▶ **TEXT BLOCK**:
******
Executive Summary

The engagement lead completed a targeted code quality and maintainability audit of sampled architectural hotspots within the repository. The audit revealed a high maintainability risk characterized by systemic evolutionary technical debt across the inspected modules. This includes massive God objects, deeply nested control flow, exact structural duplication across module boundaries, and overzealous exception handling. However, the evidence strongly points to organic, human-driven development rather than machine-generated code, resulting in a low AI-slop confidence rating. The structural decay within these hotspots stems from intense domain complexity, rapid multi-language feature integration, and highly concurrent operations rather than low-judgment automated pattern generation.

Background

The repository contains the source code for the Brokk application, encompassing core orchestration logic, AST-based static analysis components, and CLI interfaces. The audit scope targeted the primary Java source directories across the app, brokk-core, and brokk-shared subprojects to assess structural integrity, testing discipline, abstraction utilization, and error-handling maturity within bounded samples.

Methodology

The auditor evaluated maintainability signals via static analysis tools targeting cognitive complexity, size and sprawl, structural duplication, error-handling smells, dead abstractions, test-signal degradation, and comment-intent density. Candidate findings were filtered through agent-led triage and validated via targeted source review.

The investigation was constrained by tool budgets (capped at 5 tool calls per specialist lane) and static analyzer memory limits (capping candidate symbols to 150). Consequently, the findings represent a bounded sample of architectural hotspots rather than a complete repository inventory.

The overall quality of the audited codebase sample is reflected in the scorecard below.

Findings

Size, Sprawl, and Cognitive Complexity

The auditor observed systemic size sprawl and control-flow density across multiple core architectural boundaries. Several distinct core classes function as massive aggregation points or monolithic dispatchers. While these files perform highly integrated domain tasks—such as AST parsing and CLI routing—their current size and cyclomatic footprint present a severe maintainability risk.
******
▶ **AVAILABLE DATA**:
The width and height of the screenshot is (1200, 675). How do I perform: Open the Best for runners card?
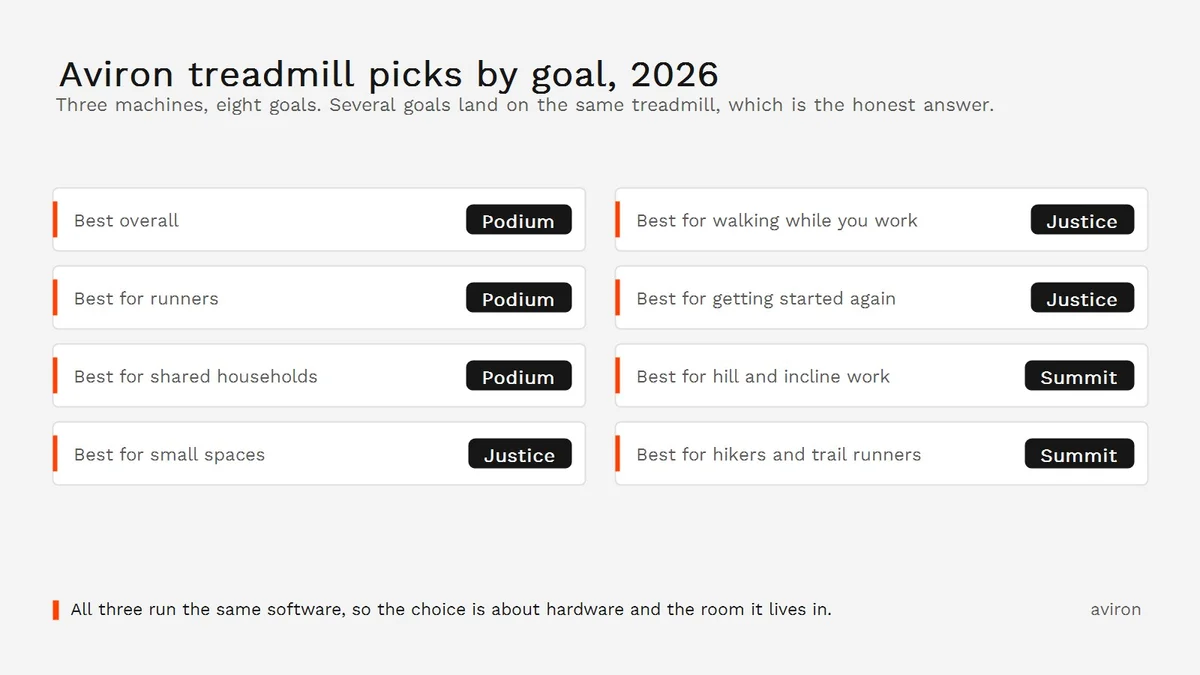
******
▶ **TASK 1**: In the code quality audit, change "static analysis tools" to "automated scanners" and give the stretch from "Methodology" through "targeted source review." with that change.
▶ **TASK 2**: According to the code quality audit, how many tool calls was each specialist lane limited to?

▶ **TASK OUTPUT 1**:
Methodology

The auditor evaluated maintainability signals via automated scanners targeting cognitive complexity, size and sprawl, structural duplication, error-handling smells, dead abstractions, test-signal degradation, and comment-intent density. Candidate findings were filtered through agent-led triage and validated via targeted source review.

▶ **TASK OUTPUT 2**: Five tool calls per specialist lane.